Item Number: ORNICURE
Ornicure 150 mg doxycycline powder for oral solution. For the treatment of respiratory tract infections, ornithosis, mycoplasmosis and ocular infections in pigeons.
SUMMARY OF PRODUCT CHARACTERISTICS
1. NAME OF THE VETERINARY MEDICINAL PRODUCT ORNICURE 150 mg/g, powder for use in drinking water for racing pigeons and ornamental birds
2. QUALITATIVE AND QUANTITATIVE COMPOSITION Per 1 gram Active substance: Doxycycline hyclate 150.0 mg, equivalent to 130.0 mg of doxycycline Excipients: For the full list of excipients, see section 6.1.
3. PHARMACEUTICAL FORM Powder for use in drinking water. A fine, light yellow to yellow powder.
4. CLINICAL PARTICULARS
4.1 Target species Pigeons (racing pigeons) and ornamental birds, particularly Psittaciformes (e.g. African grey parrots, Goffin's cockatoos, cockatiels)
4.2 Indications for use, specifying the target species Treatment of infections caused by micro-organisms: • Racing pigeons: treatment of infections caused by Chlamydophila psittaci, Pasteurella multocida, Mycoplasma spp. • Ornamental birds: treatment of infections caused by Chlamydophila psittaci
4.3 Contraindications Do not use in cases of hypersensitivity to the active substance, to other tetracyclines or to any of the excipients.
4.4 Special warnings for each target species The uptake of medicated drinking water by animals can be altered as a consequence of illness and should be monitored carefully.

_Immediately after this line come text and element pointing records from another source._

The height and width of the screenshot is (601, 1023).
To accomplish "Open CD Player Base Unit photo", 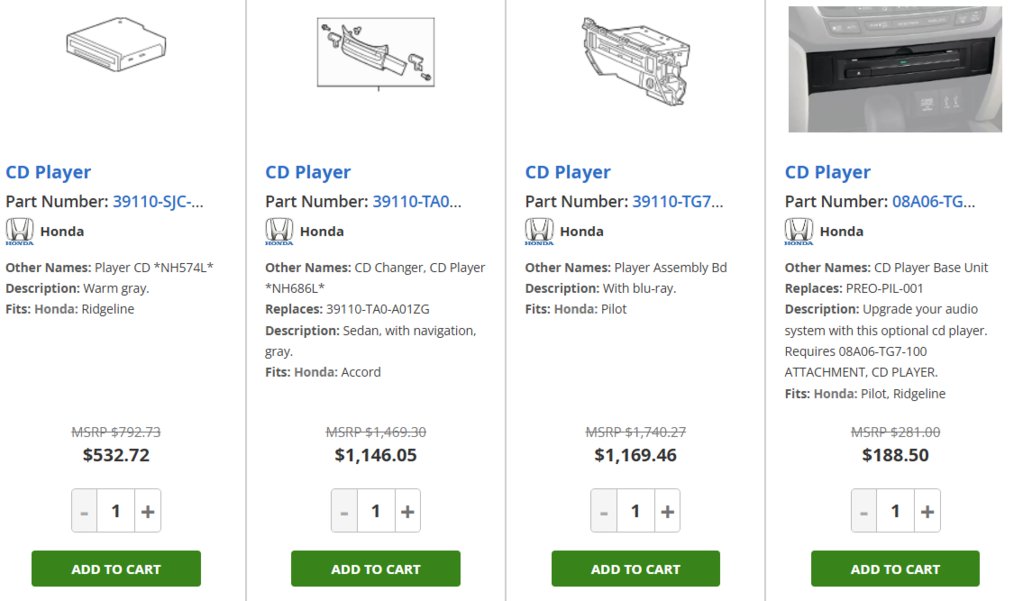I will click(x=895, y=69).
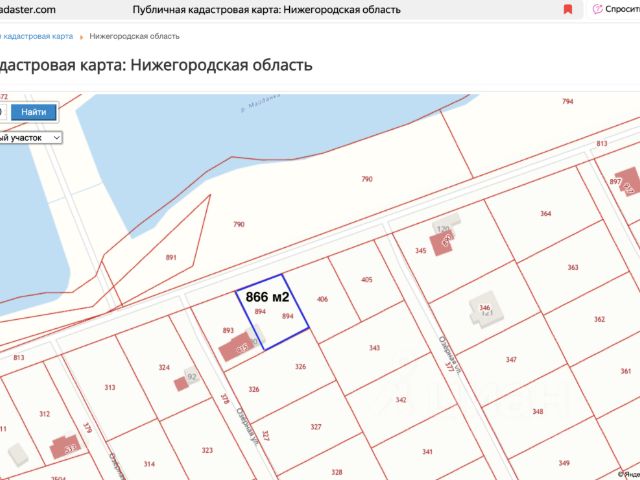Open the кадастровая карта breadcrumb link
This screenshot has height=480, width=640.
tap(37, 36)
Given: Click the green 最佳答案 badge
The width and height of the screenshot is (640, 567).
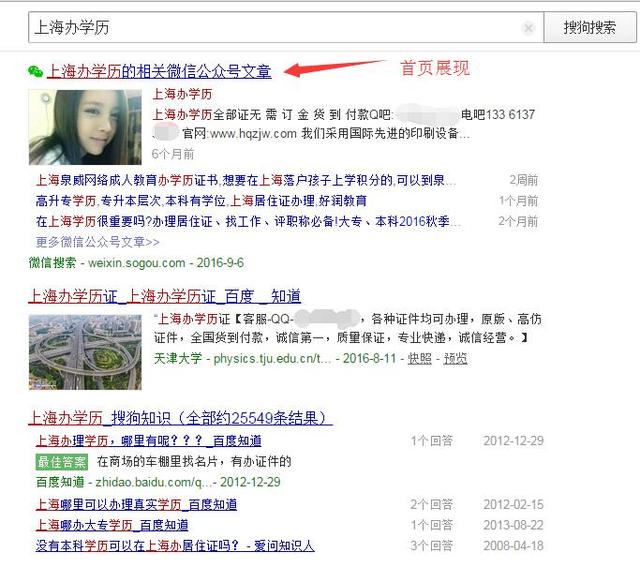Looking at the screenshot, I should (62, 462).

In case of insufficient uptake of water, it is advised to administer doxycycline directly into the crop or to medicate parenterally. Revised: August 2021 AN: 01342/2020 Page 2 of 8 Medication should be combined with good management practices, e.g. good hygiene and ventilation and, as far as applicable, appropriate stocking density. Doxycycline (re)absorption may be reduced when birds are given grit. It is therefore recommended to suppress grit and mineral additives during the treatment in pigeons and to limit calcium to a maximum content of 0.7% in pelleted feed in parrots. Cross-resistance has been shown between doxycycline and others tetracyclines. Use of the product should be carefully considered when susceptibility testing has shown resistance to tetracyclines because its effectiveness may be reduced.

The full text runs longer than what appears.